Count how many lines in the entries below contain the word "Expand". Reply with the number only.

>> START Extracted material

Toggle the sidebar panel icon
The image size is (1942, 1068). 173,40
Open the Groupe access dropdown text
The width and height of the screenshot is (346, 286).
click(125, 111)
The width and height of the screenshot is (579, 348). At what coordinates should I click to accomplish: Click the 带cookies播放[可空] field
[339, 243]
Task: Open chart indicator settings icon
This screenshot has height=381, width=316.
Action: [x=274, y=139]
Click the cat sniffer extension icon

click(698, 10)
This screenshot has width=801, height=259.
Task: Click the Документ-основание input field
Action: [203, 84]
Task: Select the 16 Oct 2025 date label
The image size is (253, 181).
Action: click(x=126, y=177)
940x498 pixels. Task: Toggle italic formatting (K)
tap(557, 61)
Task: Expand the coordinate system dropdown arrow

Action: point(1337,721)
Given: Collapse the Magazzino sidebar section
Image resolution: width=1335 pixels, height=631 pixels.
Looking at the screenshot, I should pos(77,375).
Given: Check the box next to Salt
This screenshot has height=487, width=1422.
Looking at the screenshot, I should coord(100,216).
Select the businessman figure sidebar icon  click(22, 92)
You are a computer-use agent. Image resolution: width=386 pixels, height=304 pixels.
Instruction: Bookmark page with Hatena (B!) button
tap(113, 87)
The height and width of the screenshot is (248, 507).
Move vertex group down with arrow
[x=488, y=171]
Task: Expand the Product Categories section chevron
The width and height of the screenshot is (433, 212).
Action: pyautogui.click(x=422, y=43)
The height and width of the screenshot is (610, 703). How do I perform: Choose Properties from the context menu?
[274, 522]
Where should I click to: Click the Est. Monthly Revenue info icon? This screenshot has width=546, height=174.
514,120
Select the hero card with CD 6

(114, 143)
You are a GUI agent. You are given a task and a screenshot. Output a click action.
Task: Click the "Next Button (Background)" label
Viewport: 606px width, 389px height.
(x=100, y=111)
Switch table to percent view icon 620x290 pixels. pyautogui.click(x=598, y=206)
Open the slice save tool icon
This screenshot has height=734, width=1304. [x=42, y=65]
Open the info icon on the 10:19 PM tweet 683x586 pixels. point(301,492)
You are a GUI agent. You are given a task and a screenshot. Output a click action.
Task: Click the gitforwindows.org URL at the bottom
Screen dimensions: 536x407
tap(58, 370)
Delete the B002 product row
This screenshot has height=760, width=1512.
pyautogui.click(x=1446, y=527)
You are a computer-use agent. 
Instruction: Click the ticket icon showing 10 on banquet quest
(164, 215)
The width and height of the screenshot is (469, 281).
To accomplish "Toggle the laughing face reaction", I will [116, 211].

>> END Extracted material

## Solution below
2